#MondayBlues had long inserts which fought dishonesty and lies that they were being peddled by the RBZ over foreign currency shortages, in fact these were just mere insults to basic intelligence, but the governor seems to have sobered up now.
For the first time ever, he did not insult our intelligence that the last $200 million bond notes injected were all being hoarded across the border but in fact acknowledged the real challenge that we do not have foreign currency, which is rather a result not a cause of the pandemic.
This is the truth yours truly wanted him to preach when he sought to address the crisis. Now the next thing before injecting a fresh $300 million of painted papers, he has to be more honest about empty Nostro accounts, and how we are printing local digital currency.
How did Zimbabwe (FCA )bank accounts go bankrupt? since the Biti era we have been all using real foreign currency accounts if there were no shadowy Zim dollar accounts, how did the Nostro balances finally depleted?
When the multi currency regime was introduced, we had enough in our Nostro account, in fact it was all at 1:1.
This is the honesty that builds a nation, before they try and close a hole, which they only know how deep it goes, with a whopping $500 million printed papers.

Required action 1:
According to the column, how large was the last injection of bond notes?
Required action 2:
Please mark each statement about the column as yes or no, and quote the words from the column that decide it. (a) The governor again claimed the bond notes were being hoarded across the border. (b) A fresh $300 million of painted papers is to be injected. (c) When the multi currency regime was introduced, the Nostro account was short.
You won't need the saved entries.

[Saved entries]

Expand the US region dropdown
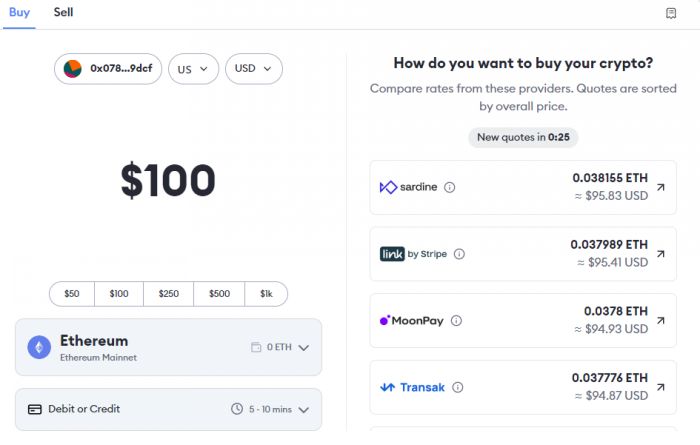Screen dimensions: 700x445 tap(193, 69)
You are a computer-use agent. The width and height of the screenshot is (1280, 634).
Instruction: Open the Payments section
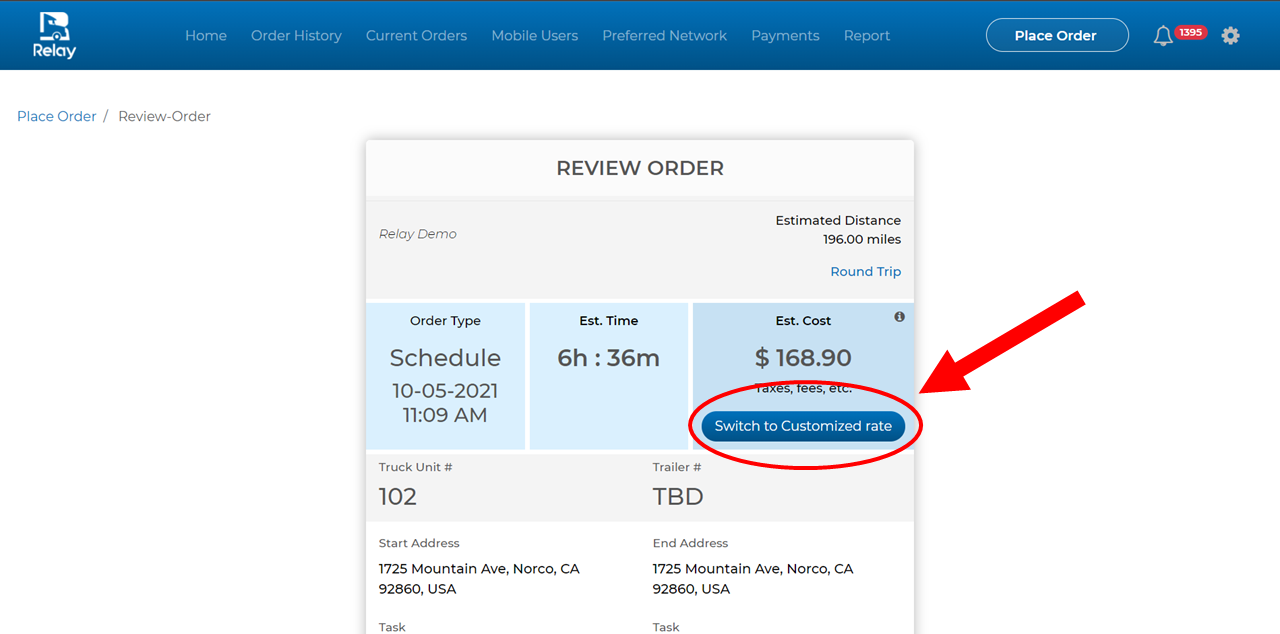pyautogui.click(x=785, y=36)
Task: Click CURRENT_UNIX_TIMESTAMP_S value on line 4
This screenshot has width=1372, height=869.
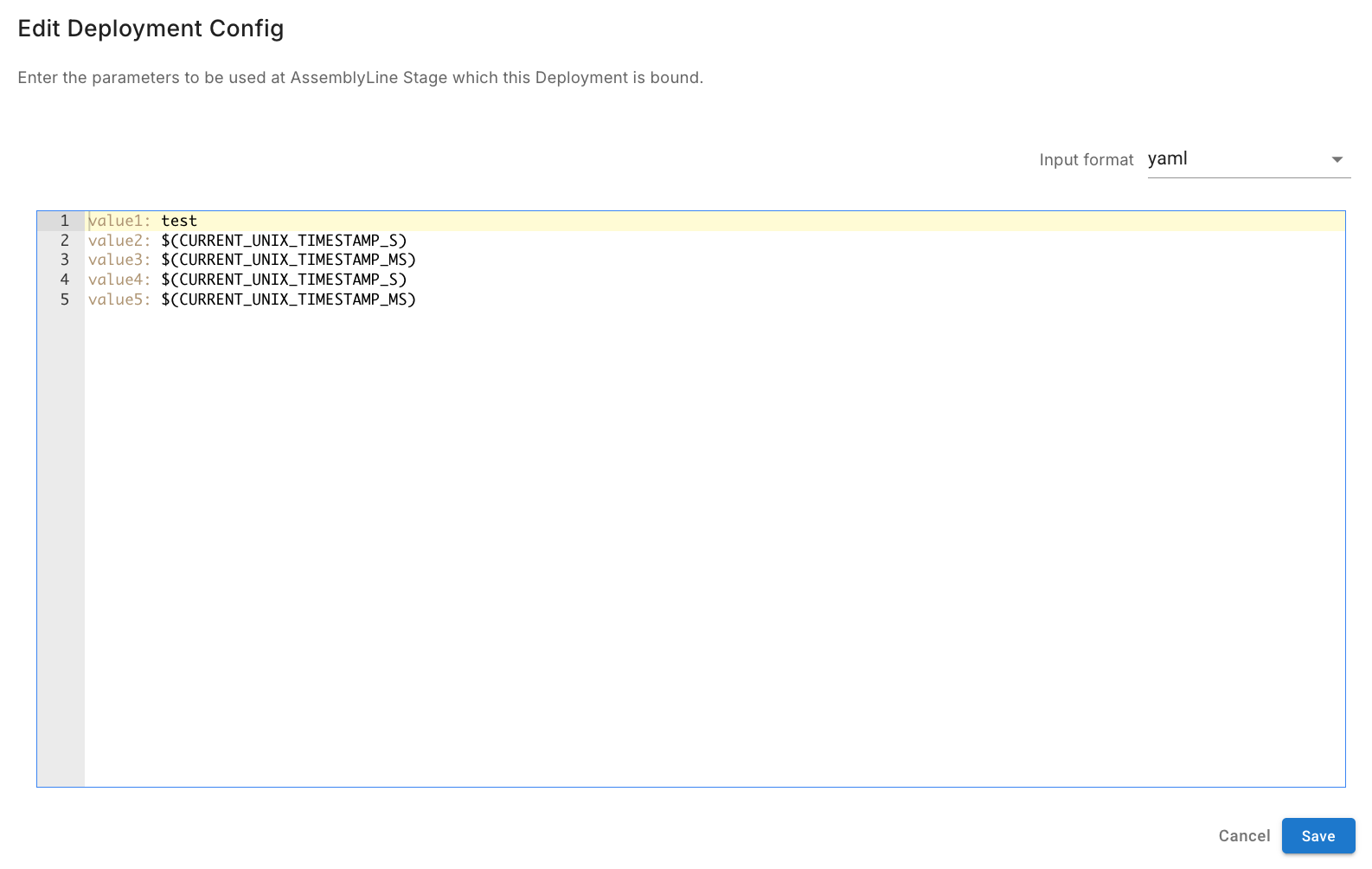Action: pyautogui.click(x=284, y=280)
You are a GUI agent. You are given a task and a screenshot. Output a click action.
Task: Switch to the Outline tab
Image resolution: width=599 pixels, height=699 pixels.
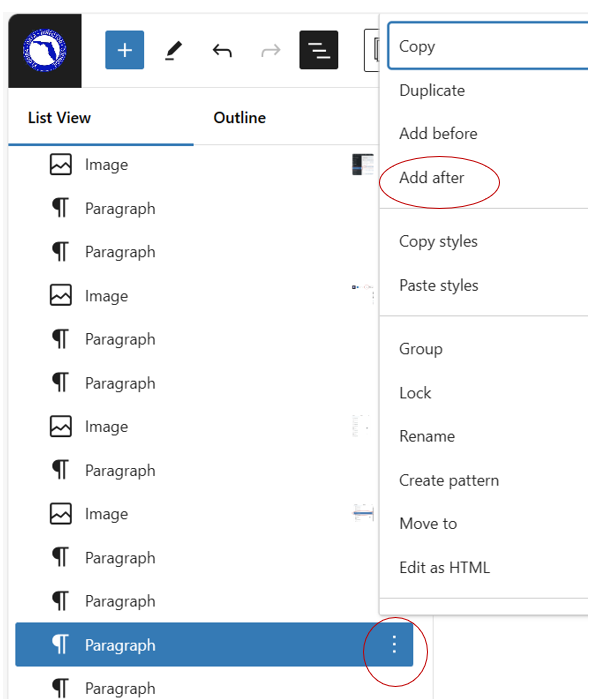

Task response 1:
$200 million.

Task response 2:
(a) No: "he did not insult our intelligence that the last $200 million bond notes injected were all being hoarded across the border"
(b) Yes: "before injecting a fresh $300 million of painted papers"
(c) No: "we had enough in our Nostro account"